During previews we had several talkbacks after performances. We were so grateful to get important feedback regarding a scene in the play which consists of an onstage decapitation of a mannequin depicting a deceased body double of my character. In Shakespeare’s plot, this body double is used to save Claudio’s life. We had a meeting as an ensemble to address the issue of how to be faithful to Shakespeare’s text while taking into consideration the circumstances of casting an actor of color in the role of Claudio in 2017. This involved the tricky task of attempting to both honor Shakespeare’s comic intent and understand the unintended implication that one black body could be replaced by another so easily and then disregarded.
In response to this, we made changes that were instrumental to the growth of the scene and the production. Personally, I was very proud of how we came together as a company to tackle this issue in our present climate of severe unrest and disregard for African Americans’ lives.
That is why I was so disheartened that in Maya Phillips’s commentary about our production, this device—of the mannequin of a dead African-American used to save the life of the wrongly and unjustly incarcerated Claudio—received more focus and attention than the actual saving of the living Claudio’s life.

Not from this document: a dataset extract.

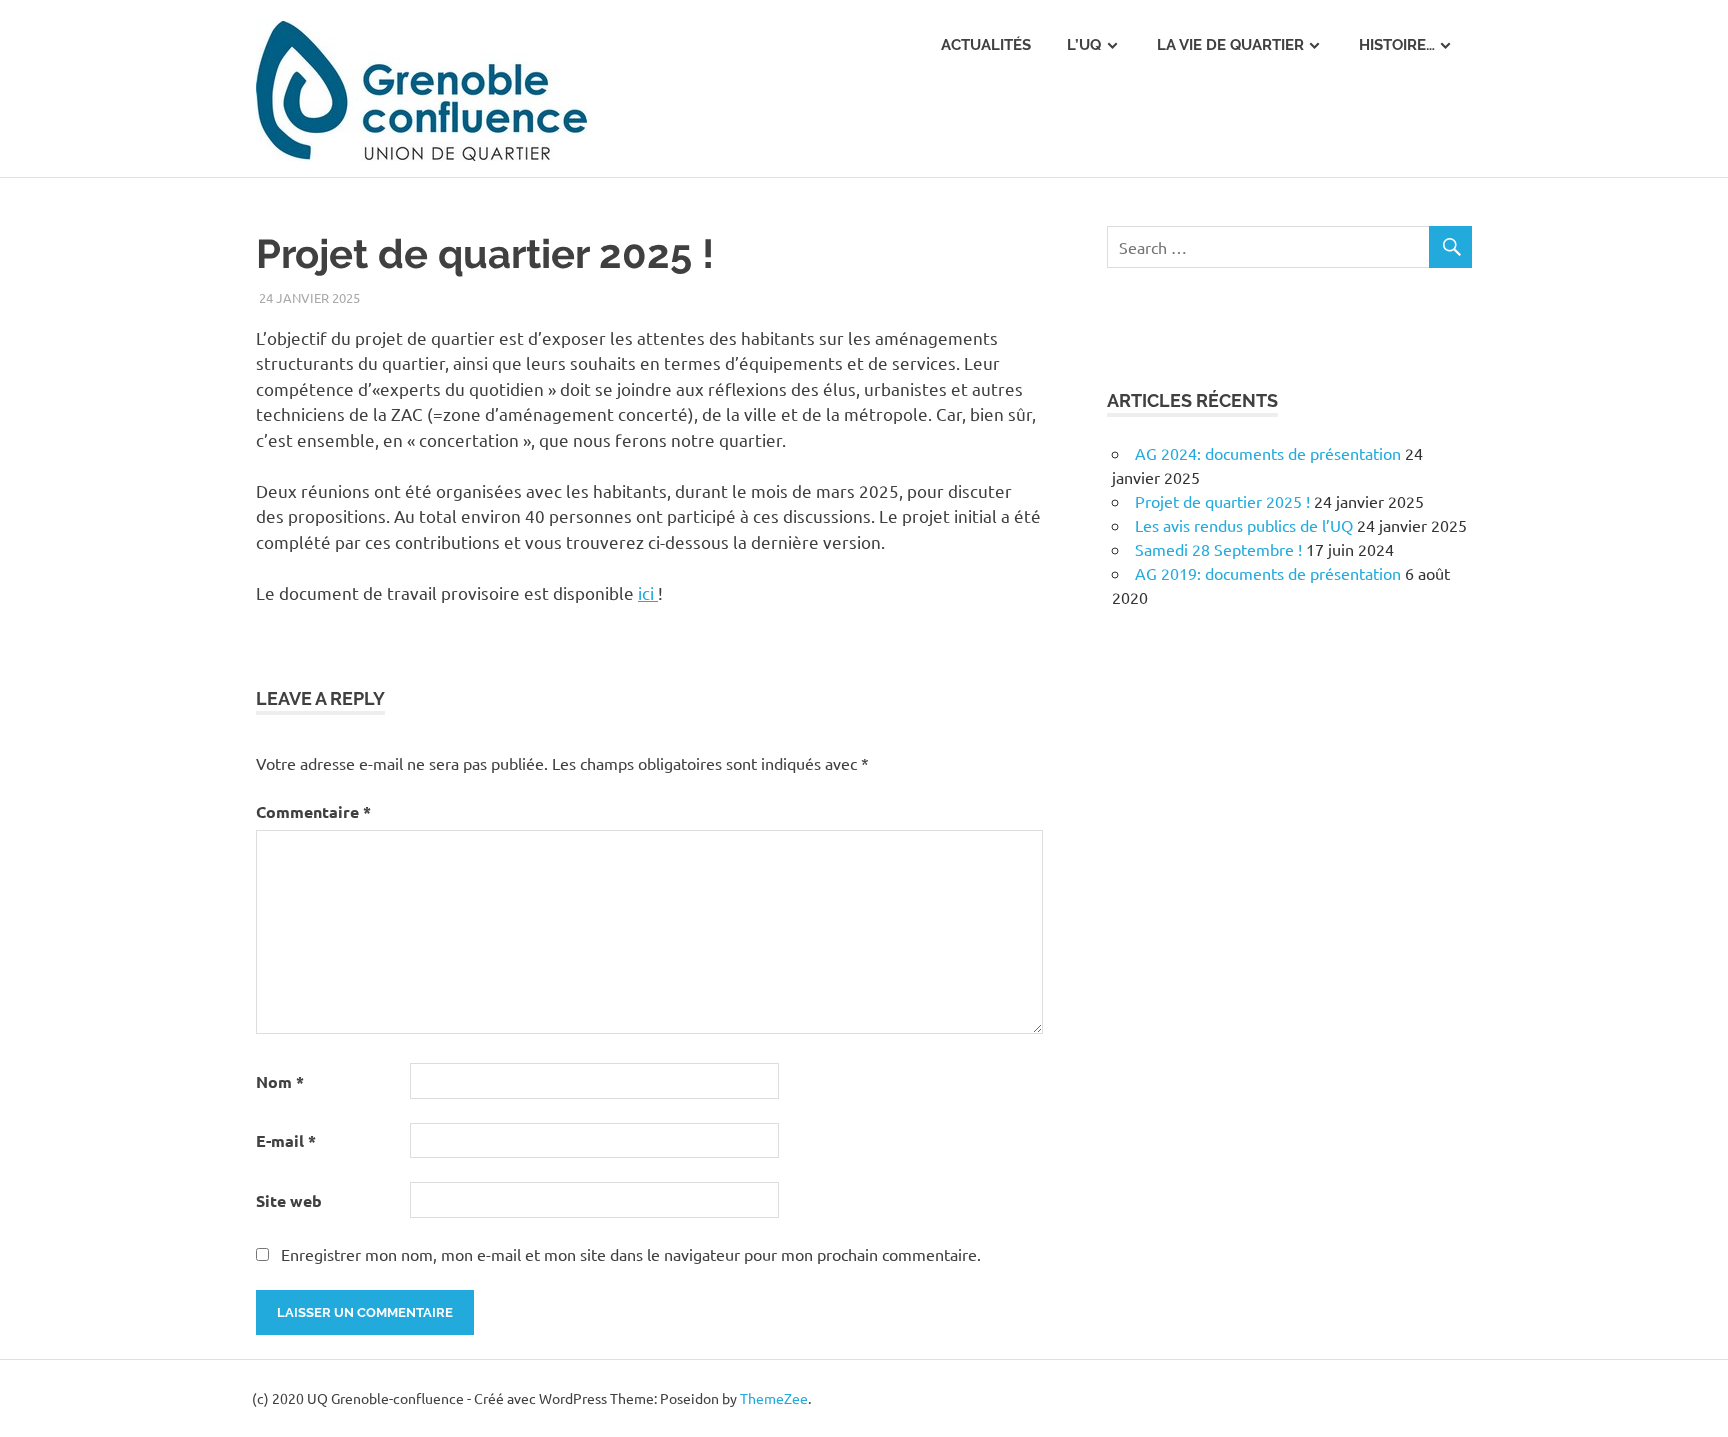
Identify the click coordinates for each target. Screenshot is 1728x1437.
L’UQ (1084, 45)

It should be noted that in this production, the black man actually lives, his name is cleared, and it is the people who wrongly imprisoned him who are made to look foolish in the end.
It is important that critics of the theatre comment on issues that need to be addressed in today’s society especially in regards to race, but it is also important to know and not to forget that artists of color are always fighting for better roles so that we can express our specific points of view in society. To imply that we are complicit in any way with the powers that be that are sitting back and doing nothing is to unfairly take away our agency and to undervalue the remarkable strides that we have made. Of course, for every step of progress we make, we may encounter a step back every now and then, but the important thing is that we are fighting from within to be heard and acknowledged.
As a person of color and an artist, I continue to battle to raise the level of consciousness with positive representations through art. The fight continues, and I thank ERS for giving me the opportunity to use my voice to continue in these efforts.